01  A major 2013 donation of 2,000 Annie Leibovitz prints to a Canadian museum has not been exhibited after a government body denied certification of their cultural significance.
(via CBC News)
Valued at $20 million Canadian, the pieces were donated to the Art Gallery of Nova Scotia four years ago by the Mintz family—just two days after they were purchased for $4.75 million US from Leibovitz herself. But the gift raised a number of red flags. By law, all donated art is reviewed by a Canadian board to determine if the works are of “outstanding significance” and “national importance.” Pieces that meet those requirements are then assessed for their value, which can result in a tax break for donors. Had a deduction been granted for the Leibovitz collection, it would have resulted in a tax windfall more than double the price originally paid for the pieces. The board originally rejected the collection’s significance entirely, later certifying 762 pieces at a value of $1.6 million. Now, a fourth and final application is before the board. But its refusal to certify the entire collection has prevented Leibovitz, who still holds the copyrights to the works, from being paid in full—under the terms of her deal with the Mintz family, the photographer was to be paid half of the $4.75 million upfront, with the other half coming after the expected tax deduction.

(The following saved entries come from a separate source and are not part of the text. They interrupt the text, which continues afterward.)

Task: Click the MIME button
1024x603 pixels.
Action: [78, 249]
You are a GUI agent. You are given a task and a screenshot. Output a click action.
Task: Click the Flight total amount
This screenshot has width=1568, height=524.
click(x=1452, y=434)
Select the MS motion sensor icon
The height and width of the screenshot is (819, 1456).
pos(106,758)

02  After alleging the Russian fashion designer Vika Gazinskaya ripped off one of his pieces for a line of dresses featured in Vogue, artist Brad Troemel was sent a cease and desist letter.
(via Instagram)
As is typical for these kinds of cases, the plagiarism allegations were first made on social media after Troemel posted a side-by-side comparison of his own work and the Gazinskaya-designed dress on Sunday. Both are grids containing a mix of multicolored squares and written letters and numbers, similarities Gazinskaya chalked up to “inspiration.” In a subsequent post, Troemel rejected the characterization, asserting that if that were the case, Gazinskaya “would’ve mentioned me as an inspiration when asked what influenced [the] line in Vogue.” On Monday, Troemel posted an image of a cease and desist letter from a lawyer representing Gazinskaya. The letter claimed that Troemel was “disparaging” Gazinskaya on social media “with false claims of ‘theft’ regarding [her] decision to use the idea of multicolored blocks and letters.” Troemel has consulted a lawyer and is considering pursuing future litigation of his own.

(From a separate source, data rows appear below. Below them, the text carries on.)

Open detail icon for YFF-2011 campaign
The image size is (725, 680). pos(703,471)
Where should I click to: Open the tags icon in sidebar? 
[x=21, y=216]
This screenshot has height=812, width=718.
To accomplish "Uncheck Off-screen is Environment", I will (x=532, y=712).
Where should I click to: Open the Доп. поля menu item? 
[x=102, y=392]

03  Ai Weiwei condemned the Chinese government for barring Nobel Laureate Liu Xiaobo, who died on Thursday, from travelling for medical care.
(via The Guardian)
Prior to Liu’s death, Ai told the British newspaper The Guardian that Beijing’s stance was unconscionable. “He should not have been sentenced,” Ai said. “He should be completely out of jail, released without any conditions. He should be a free man, then he should make a free judgment about where to stay and where to get medical care, and who he wants to be associated with.” The Nobel Laureate, who was jailed for his pro-democracy activities, was diagnosed with late-stage liver cancer in June and died in Shenyang, in northeastern China, Thursday. Two doctors from the U.S. and Germany had visited him in a Chinese hospital and declared he could travel for treatment to either of their hospitals, contradicting claims by Chinese doctors that his condition left him unfit to move. Ai added that Western governments who claimed to stand for human rights were sacrificing activists like Liu in favor of pursuing their business interests. “Each of those deals sacrifices someone like [Liu]. So don’t pretend, when Liu Xiaobo is dying, or Liu Xiaobo [is in] such difficult circumstances, don’t pretend anybody is innocent,” Ai said.  

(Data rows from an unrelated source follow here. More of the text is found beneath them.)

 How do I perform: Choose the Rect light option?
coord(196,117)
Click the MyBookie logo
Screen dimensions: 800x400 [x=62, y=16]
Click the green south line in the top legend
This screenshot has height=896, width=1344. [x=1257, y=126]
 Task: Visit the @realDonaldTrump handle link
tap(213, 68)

04  On Monday, a federal appeals court in San Francisco revived a 16-year-long Nazi restitution dispute centered on an Impressionist painting by Camille Pissarro, the value of which could exceed $40 million.
(Artsy)
Currently held by Madrid’s Thyssen-Bornemisza Museum, Rue Saint-Honoré, Après-midi, Effet de Pluie (1897) was originally owned by German-Jew Lilly Cassirer, who sold the work to a Nazi functionary in 1939 for roughly $360. Asserting the transaction was a forced sale, Cassirer’s heirs filed a petition in 2001 in Spain seeking the work’s return after they learned where it was being held. When the petition was denied, Cassirer’s grandson and great-grandchildren sued the Spanish museum in 2005. In June of 2015, a lower court dismissed the suit, ruling the museum held the rights to the painting under Spanish law. But Monday’s ruling by the U.S. 9th Circuit Court of Appeals found that while Spanish law does apply, a trial is required to determine whether or not the museum knew the painting was stolen when it was acquired in 1993 from Baron Hans Heinrich Thyssen-Bornemisza as part of a $338 million purchase of his collection.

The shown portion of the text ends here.